The Palmyra Large Language Model has demonstrated impressive performance in various natural language processing tasks. One of the key factors behind its success is the diverse and extensive training data it has been exposed to, which has given it expertise in business and professional writing.

Data Sources and Contributions

  • MC4 Filtered (MassiveWeb): Contributing a massive 58% to Palmyra's training data, the MC4 filtered dataset is derived from a sampling of the MassiveWeb corpus. With a focus on business and professional writing, the dataset contains +1,331 billion tokens, making it the largest contributor to Palmyra's training.
  • TrustedWeb: Highly reliable source for professional and business-related content.
  • RealNews: Accounting for 10% of the training data, the RealNews dataset provides +21 billion tokens of news articles. This dataset helps the model understand the tone and style of journalism, keeping it up-to-date with current events and topics.
  • C4: The C4 dataset contributes 10% to Palmyra's training data. Specific token numbers are not available, this dataset is sourced from web pages and aids in general language understanding and context.
  • Wikipedia-40B: With a 5% sampling ratio, the Wikipedia-40B dataset contributes +2 billion tokens to Palmyra's training data. This dataset provides a wealth of encyclopedic knowledge that helps the model understand various topics and concepts.
  • GitHub: The GitHub dataset accounts for 3% of Palmyra's training data.

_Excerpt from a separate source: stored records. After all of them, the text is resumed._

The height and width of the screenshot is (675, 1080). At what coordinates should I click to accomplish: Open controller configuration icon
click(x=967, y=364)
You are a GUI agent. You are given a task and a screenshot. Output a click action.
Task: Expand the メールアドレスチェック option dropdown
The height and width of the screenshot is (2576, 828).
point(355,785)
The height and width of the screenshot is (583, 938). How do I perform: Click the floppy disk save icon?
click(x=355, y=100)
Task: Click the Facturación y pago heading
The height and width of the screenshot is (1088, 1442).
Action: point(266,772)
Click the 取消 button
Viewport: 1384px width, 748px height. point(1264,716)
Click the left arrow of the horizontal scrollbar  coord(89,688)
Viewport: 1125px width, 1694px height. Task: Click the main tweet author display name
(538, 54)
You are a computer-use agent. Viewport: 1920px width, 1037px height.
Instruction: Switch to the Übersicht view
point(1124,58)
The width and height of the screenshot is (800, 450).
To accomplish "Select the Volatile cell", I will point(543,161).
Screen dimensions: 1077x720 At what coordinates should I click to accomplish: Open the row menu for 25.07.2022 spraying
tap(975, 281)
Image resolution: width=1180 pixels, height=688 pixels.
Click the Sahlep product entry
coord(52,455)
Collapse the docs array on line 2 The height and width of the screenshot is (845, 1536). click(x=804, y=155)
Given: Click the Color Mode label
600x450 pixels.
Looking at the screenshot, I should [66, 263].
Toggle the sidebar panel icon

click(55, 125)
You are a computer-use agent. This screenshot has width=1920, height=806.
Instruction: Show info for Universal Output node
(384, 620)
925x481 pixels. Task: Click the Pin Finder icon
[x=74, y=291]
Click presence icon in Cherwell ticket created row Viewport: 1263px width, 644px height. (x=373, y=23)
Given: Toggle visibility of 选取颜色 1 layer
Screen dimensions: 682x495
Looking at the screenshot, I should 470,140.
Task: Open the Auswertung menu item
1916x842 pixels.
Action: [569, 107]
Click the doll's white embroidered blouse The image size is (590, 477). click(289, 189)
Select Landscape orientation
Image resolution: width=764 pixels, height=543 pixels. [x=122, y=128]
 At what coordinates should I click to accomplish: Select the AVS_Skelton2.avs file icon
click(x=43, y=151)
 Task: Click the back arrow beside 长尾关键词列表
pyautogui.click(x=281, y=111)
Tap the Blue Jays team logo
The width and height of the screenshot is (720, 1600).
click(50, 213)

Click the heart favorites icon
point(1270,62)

Specific token numbers are not available, this dataset provides invaluable insights into programming languages, software development, and technical documentation.
  • Books: Comprising 27% of Palmyra's training data, the Books dataset offers +24 billion tokens. This rich source of literature exposes the model to various writing styles and genres, further enhancing its language comprehension abilities.
  • YouTube: While specific details regarding the YouTube dataset are not available, the source of transcribed video content, covering a wide range of topics and providing additional context for Palmyra's language understanding.

The diverse range of datasets used to train the Palmyra Large Language Model ensures its proficiency in business and professional writing. With a thorough understanding of various domains, including web content, news articles, encyclopedic knowledge, technical documentation, and literature, Palmyra is well-equipped to tackle a multitude of natural language processing tasks with ease and accuracy.